> EXERCISE
Please give back only the lines below from the one containing "At what coordinates should I click to accomplish: Click the 图表" to the one containing "Open file search", each repeated word for word, both ends included.
==== RAW DATA ====
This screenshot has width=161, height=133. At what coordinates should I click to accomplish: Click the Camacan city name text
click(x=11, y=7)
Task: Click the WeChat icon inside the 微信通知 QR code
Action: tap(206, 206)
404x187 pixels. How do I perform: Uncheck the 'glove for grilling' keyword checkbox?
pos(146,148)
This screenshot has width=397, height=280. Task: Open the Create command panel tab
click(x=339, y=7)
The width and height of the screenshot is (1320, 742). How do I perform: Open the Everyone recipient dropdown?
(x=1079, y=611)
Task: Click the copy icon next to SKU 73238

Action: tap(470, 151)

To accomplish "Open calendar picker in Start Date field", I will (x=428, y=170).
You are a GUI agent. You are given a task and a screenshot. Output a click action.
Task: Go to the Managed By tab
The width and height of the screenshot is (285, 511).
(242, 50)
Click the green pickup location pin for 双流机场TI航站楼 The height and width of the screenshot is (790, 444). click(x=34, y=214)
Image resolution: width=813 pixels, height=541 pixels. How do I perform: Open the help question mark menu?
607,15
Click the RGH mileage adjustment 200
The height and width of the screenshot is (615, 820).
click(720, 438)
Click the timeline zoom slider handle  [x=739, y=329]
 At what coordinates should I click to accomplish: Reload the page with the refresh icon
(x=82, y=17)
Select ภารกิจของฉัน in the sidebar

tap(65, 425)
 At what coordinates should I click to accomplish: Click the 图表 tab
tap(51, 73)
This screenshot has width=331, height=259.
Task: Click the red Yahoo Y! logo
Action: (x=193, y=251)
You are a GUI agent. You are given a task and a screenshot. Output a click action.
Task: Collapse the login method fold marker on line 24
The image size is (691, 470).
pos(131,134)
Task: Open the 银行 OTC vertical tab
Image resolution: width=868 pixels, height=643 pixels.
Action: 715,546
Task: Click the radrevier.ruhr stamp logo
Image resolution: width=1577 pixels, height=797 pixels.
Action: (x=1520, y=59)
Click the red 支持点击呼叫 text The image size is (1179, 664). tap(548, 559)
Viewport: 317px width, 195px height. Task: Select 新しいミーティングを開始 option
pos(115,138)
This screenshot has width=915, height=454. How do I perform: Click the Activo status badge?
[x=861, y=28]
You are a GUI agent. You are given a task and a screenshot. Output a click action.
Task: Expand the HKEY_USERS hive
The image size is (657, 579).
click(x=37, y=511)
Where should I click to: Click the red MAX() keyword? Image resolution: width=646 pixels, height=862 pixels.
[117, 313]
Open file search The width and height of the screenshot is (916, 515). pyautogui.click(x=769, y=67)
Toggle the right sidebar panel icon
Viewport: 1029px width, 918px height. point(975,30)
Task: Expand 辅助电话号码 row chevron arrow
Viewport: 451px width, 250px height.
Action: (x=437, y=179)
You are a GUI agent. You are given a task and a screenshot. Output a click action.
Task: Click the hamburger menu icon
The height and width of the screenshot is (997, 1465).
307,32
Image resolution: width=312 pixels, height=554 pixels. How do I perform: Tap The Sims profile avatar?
====
> ANSWER SPACE
 At what coordinates should I click to accomplish: Click the 图表 tab
tap(51, 73)
This screenshot has width=331, height=259.
Task: Click the red Yahoo Y! logo
Action: (x=193, y=251)
You are a GUI agent. You are given a task and a screenshot. Output a click action.
Task: Collapse the login method fold marker on line 24
The image size is (691, 470).
pos(131,134)
Task: Open the 银行 OTC vertical tab
Image resolution: width=868 pixels, height=643 pixels.
Action: 715,546
Task: Click the radrevier.ruhr stamp logo
Image resolution: width=1577 pixels, height=797 pixels.
Action: (x=1520, y=59)
Click the red 支持点击呼叫 text The image size is (1179, 664). tap(548, 559)
Viewport: 317px width, 195px height. Task: Select 新しいミーティングを開始 option
pos(115,138)
This screenshot has width=915, height=454. How do I perform: Click the Activo status badge?
[x=861, y=28]
You are a GUI agent. You are given a task and a screenshot. Output a click action.
Task: Expand the HKEY_USERS hive
The image size is (657, 579).
click(x=37, y=511)
Where should I click to: Click the red MAX() keyword? Image resolution: width=646 pixels, height=862 pixels.
[117, 313]
Open file search The width and height of the screenshot is (916, 515). pyautogui.click(x=769, y=67)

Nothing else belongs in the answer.